(Listing for locating displayed items)
━━━━━━━━

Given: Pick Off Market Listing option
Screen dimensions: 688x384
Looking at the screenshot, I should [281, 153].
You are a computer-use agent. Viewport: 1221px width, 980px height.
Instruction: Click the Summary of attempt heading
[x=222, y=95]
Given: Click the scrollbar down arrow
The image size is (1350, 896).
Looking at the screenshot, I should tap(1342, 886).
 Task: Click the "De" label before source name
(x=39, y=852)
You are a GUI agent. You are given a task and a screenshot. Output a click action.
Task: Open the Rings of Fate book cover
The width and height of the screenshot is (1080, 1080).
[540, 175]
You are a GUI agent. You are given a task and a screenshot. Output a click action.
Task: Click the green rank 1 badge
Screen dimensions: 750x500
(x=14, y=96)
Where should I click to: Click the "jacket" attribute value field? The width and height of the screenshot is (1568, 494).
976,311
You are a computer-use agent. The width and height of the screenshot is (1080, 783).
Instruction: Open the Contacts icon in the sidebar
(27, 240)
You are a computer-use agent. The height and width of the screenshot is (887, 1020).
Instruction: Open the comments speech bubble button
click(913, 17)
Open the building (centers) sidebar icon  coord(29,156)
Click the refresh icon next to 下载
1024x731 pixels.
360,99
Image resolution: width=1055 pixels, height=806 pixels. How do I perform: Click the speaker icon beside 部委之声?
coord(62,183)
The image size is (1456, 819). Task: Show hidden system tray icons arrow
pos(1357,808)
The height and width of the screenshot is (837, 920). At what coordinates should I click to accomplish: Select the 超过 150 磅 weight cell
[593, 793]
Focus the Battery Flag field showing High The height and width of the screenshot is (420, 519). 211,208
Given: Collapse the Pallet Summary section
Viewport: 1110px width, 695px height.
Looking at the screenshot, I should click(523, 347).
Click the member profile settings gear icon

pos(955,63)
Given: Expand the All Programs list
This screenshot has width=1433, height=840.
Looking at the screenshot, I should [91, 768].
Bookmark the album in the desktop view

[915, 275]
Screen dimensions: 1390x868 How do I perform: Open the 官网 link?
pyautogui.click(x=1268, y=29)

━━━━━━━━

# Written task
Format every line of the listing above as a Markdown table with two columns, Row and Line, numbering the rows in order. Omit blank lines.

# In response
| Row | Line |
|---|---|
| 1 | Given: Pick Off Market Listing option |
| 2 | Screen dimensions: 688x384 |
| 3 | Looking at the screenshot, I should [281, 153]. |
| 4 | You are a computer-use agent. Viewport: 1221px width, 980px height. |
| 5 | Instruction: Click the Summary of attempt heading |
| 6 | [x=222, y=95] |
| 7 | Given: Click the scrollbar down arrow |
| 8 | The image size is (1350, 896). |
| 9 | Looking at the screenshot, I should tap(1342, 886). |
| 10 |  Task: Click the "De" label before source name |
| 11 | (x=39, y=852) |
| 12 | You are a GUI agent. You are given a task and a screenshot. Output a click action. |
| 13 | Task: Open the Rings of Fate book cover |
| 14 | The width and height of the screenshot is (1080, 1080). |
| 15 | [540, 175] |
| 16 | You are a GUI agent. You are given a task and a screenshot. Output a click action. |
| 17 | Task: Click the green rank 1 badge |
| 18 | Screen dimensions: 750x500 |
| 19 | (x=14, y=96) |
| 20 | Where should I click to: Click the "jacket" attribute value field? The width and height of the screenshot is (1568, 494). |
| 21 | 976,311 |
| 22 | You are a computer-use agent. The width and height of the screenshot is (1080, 783). |
| 23 | Instruction: Open the Contacts icon in the sidebar |
| 24 | (27, 240) |
| 25 | You are a computer-use agent. The height and width of the screenshot is (887, 1020). |
| 26 | Instruction: Open the comments speech bubble button |
| 27 | click(913, 17) |
| 28 | Open the building (centers) sidebar icon  coord(29,156) |
| 29 | Click the refresh icon next to 下载 |
| 30 | 1024x731 pixels. |
| 31 | 360,99 |
| 32 | Image resolution: width=1055 pixels, height=806 pixels. How do I perform: Click the speaker icon beside 部委之声? |
| 33 | coord(62,183) |
| 34 | The image size is (1456, 819). Task: Show hidden system tray icons arrow |
| 35 | pos(1357,808) |
| 36 | The height and width of the screenshot is (837, 920). At what coordinates should I click to accomplish: Select the 超过 150 磅 weight cell |
| 37 | [593, 793] |
| 38 | Focus the Battery Flag field showing High The height and width of the screenshot is (420, 519). 211,208 |
| 39 | Given: Collapse the Pallet Summary section |
| 40 | Viewport: 1110px width, 695px height. |
| 41 | Looking at the screenshot, I should click(523, 347). |
| 42 | Click the member profile settings gear icon |
| 43 | pos(955,63) |
| 44 | Given: Expand the All Programs list |
| 45 | This screenshot has width=1433, height=840. |
| 46 | Looking at the screenshot, I should [91, 768]. |
| 47 | Bookmark the album in the desktop view |
| 48 | [915, 275] |
| 49 | Screen dimensions: 1390x868 How do I perform: Open the 官网 link? |
| 50 | pyautogui.click(x=1268, y=29) |